### [Stated exercise]
Revise the records below so that every "computer-use agent" reads "desktop automation agent", and reproduce them with nothing else changed.
--
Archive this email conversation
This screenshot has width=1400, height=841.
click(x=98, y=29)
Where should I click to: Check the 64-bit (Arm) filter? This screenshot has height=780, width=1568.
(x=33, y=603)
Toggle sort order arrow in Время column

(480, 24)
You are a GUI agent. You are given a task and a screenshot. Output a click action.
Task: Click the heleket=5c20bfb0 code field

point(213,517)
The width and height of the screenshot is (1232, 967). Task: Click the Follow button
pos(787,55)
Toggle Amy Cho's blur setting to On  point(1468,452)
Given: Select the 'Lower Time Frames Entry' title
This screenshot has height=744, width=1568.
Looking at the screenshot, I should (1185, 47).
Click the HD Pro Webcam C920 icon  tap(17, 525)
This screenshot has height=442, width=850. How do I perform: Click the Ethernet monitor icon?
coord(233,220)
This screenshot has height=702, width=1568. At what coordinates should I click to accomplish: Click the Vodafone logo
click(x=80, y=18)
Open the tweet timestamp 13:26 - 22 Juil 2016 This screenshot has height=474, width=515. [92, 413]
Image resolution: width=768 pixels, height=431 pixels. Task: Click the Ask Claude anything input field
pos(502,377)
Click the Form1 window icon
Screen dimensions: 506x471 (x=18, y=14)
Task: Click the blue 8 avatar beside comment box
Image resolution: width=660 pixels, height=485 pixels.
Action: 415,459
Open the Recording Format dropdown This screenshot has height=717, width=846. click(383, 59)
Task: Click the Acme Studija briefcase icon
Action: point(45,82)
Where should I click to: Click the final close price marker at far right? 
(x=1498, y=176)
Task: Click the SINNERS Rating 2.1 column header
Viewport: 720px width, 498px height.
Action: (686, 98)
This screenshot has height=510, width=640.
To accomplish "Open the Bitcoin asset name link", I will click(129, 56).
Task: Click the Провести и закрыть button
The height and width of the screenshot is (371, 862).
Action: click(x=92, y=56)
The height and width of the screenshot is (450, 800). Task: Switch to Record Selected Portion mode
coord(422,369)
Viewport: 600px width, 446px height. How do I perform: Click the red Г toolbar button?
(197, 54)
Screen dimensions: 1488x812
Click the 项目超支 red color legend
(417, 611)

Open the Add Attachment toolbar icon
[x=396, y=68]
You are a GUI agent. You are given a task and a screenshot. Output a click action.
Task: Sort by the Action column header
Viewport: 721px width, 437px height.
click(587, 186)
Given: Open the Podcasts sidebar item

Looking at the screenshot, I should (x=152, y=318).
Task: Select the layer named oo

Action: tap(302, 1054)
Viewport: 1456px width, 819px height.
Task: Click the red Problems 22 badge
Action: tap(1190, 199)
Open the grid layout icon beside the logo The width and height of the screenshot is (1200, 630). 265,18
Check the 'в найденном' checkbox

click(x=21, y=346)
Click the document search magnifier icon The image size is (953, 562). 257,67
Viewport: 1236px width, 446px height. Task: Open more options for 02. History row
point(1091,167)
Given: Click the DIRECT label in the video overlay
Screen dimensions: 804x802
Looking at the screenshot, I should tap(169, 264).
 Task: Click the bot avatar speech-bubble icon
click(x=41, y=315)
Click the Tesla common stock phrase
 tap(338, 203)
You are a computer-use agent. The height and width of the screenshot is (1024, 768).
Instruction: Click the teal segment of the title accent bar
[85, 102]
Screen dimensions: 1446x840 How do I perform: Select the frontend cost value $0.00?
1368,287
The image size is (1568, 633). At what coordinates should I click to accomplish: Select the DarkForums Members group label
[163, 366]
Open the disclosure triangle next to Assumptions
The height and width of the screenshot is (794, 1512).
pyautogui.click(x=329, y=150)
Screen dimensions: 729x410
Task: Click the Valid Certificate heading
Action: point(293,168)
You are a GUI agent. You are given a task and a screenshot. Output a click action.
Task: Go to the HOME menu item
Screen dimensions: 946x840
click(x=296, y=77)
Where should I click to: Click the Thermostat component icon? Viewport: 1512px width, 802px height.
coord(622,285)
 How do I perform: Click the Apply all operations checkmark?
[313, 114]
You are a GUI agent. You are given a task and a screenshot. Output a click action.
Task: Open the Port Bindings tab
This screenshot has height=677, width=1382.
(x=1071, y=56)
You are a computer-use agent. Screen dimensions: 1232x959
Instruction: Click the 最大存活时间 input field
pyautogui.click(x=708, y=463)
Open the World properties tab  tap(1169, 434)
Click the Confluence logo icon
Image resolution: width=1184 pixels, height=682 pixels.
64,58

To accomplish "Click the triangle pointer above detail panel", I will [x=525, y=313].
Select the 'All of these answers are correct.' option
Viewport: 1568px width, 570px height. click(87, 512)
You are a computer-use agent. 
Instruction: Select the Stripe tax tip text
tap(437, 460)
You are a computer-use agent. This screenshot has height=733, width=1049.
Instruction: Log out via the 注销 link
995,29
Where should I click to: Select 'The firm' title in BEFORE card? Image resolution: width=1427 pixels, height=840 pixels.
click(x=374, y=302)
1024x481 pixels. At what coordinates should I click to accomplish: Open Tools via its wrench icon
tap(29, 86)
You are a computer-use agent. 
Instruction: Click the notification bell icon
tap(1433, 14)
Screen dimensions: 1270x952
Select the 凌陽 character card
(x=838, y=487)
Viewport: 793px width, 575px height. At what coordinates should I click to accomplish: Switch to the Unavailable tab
--
### [Final result]
Archive this email conversation
This screenshot has width=1400, height=841.
click(x=98, y=29)
Where should I click to: Check the 64-bit (Arm) filter? This screenshot has height=780, width=1568.
(x=33, y=603)
Toggle sort order arrow in Время column

(480, 24)
You are a GUI agent. You are given a task and a screenshot. Output a click action.
Task: Click the heleket=5c20bfb0 code field

point(213,517)
The width and height of the screenshot is (1232, 967). Task: Click the Follow button
pos(787,55)
Toggle Amy Cho's blur setting to On  point(1468,452)
Given: Select the 'Lower Time Frames Entry' title
This screenshot has height=744, width=1568.
Looking at the screenshot, I should (1185, 47).
Click the HD Pro Webcam C920 icon  tap(17, 525)
This screenshot has height=442, width=850. How do I perform: Click the Ethernet monitor icon?
coord(233,220)
This screenshot has height=702, width=1568. At what coordinates should I click to accomplish: Click the Vodafone logo
click(x=80, y=18)
Open the tweet timestamp 13:26 - 22 Juil 2016 This screenshot has height=474, width=515. [92, 413]
Image resolution: width=768 pixels, height=431 pixels. Task: Click the Ask Claude anything input field
pos(502,377)
Click the Form1 window icon
Screen dimensions: 506x471 (x=18, y=14)
Task: Click the blue 8 avatar beside comment box
Image resolution: width=660 pixels, height=485 pixels.
Action: 415,459
Open the Recording Format dropdown This screenshot has height=717, width=846. click(383, 59)
Task: Click the Acme Studija briefcase icon
Action: point(45,82)
Where should I click to: Click the final close price marker at far right? 
(x=1498, y=176)
Task: Click the SINNERS Rating 2.1 column header
Viewport: 720px width, 498px height.
Action: (686, 98)
This screenshot has height=510, width=640.
To accomplish "Open the Bitcoin asset name link", I will click(129, 56).
Task: Click the Провести и закрыть button
The height and width of the screenshot is (371, 862).
Action: click(x=92, y=56)
The height and width of the screenshot is (450, 800). Task: Switch to Record Selected Portion mode
coord(422,369)
Viewport: 600px width, 446px height. How do I perform: Click the red Г toolbar button?
(197, 54)
Screen dimensions: 1488x812
Click the 项目超支 red color legend
(417, 611)

Open the Add Attachment toolbar icon
[x=396, y=68]
You are a GUI agent. You are given a task and a screenshot. Output a click action.
Task: Sort by the Action column header
Viewport: 721px width, 437px height.
click(587, 186)
Given: Open the Podcasts sidebar item

Looking at the screenshot, I should (x=152, y=318).
Task: Select the layer named oo

Action: tap(302, 1054)
Viewport: 1456px width, 819px height.
Task: Click the red Problems 22 badge
Action: tap(1190, 199)
Open the grid layout icon beside the logo The width and height of the screenshot is (1200, 630). 265,18
Check the 'в найденном' checkbox

click(x=21, y=346)
Click the document search magnifier icon The image size is (953, 562). 257,67
Viewport: 1236px width, 446px height. Task: Open more options for 02. History row
point(1091,167)
Given: Click the DIRECT label in the video overlay
Screen dimensions: 804x802
Looking at the screenshot, I should tap(169, 264).
 Task: Click the bot avatar speech-bubble icon
click(x=41, y=315)
Click the Tesla common stock phrase
 tap(338, 203)
You are a desktop automation agent. The height and width of the screenshot is (1024, 768).
Instruction: Click the teal segment of the title accent bar
[85, 102]
Screen dimensions: 1446x840 How do I perform: Select the frontend cost value $0.00?
1368,287
The image size is (1568, 633). At what coordinates should I click to accomplish: Select the DarkForums Members group label
[163, 366]
Open the disclosure triangle next to Assumptions
The height and width of the screenshot is (794, 1512).
pyautogui.click(x=329, y=150)
Screen dimensions: 729x410
Task: Click the Valid Certificate heading
Action: point(293,168)
You are a GUI agent. You are given a task and a screenshot. Output a click action.
Task: Go to the HOME menu item
Screen dimensions: 946x840
click(x=296, y=77)
Where should I click to: Click the Thermostat component icon? Viewport: 1512px width, 802px height.
coord(622,285)
 How do I perform: Click the Apply all operations checkmark?
[313, 114]
You are a GUI agent. You are given a task and a screenshot. Output a click action.
Task: Open the Port Bindings tab
This screenshot has height=677, width=1382.
(x=1071, y=56)
You are a desktop automation agent. Screen dimensions: 1232x959
Instruction: Click the 最大存活时间 input field
pyautogui.click(x=708, y=463)
Open the World properties tab  tap(1169, 434)
Click the Confluence logo icon
Image resolution: width=1184 pixels, height=682 pixels.
64,58

To accomplish "Click the triangle pointer above detail panel", I will [x=525, y=313].
Select the 'All of these answers are correct.' option
Viewport: 1568px width, 570px height. click(87, 512)
You are a desktop automation agent. 
Instruction: Select the Stripe tax tip text
tap(437, 460)
You are a desktop automation agent. This screenshot has height=733, width=1049.
Instruction: Log out via the 注销 link
995,29
Where should I click to: Select 'The firm' title in BEFORE card? Image resolution: width=1427 pixels, height=840 pixels.
click(x=374, y=302)
1024x481 pixels. At what coordinates should I click to accomplish: Open Tools via its wrench icon
tap(29, 86)
You are a desktop automation agent. 
Instruction: Click the notification bell icon
tap(1433, 14)
Screen dimensions: 1270x952
Select the 凌陽 character card
(x=838, y=487)
Viewport: 793px width, 575px height. At what coordinates should I click to accomplish: Switch to the Unavailable tab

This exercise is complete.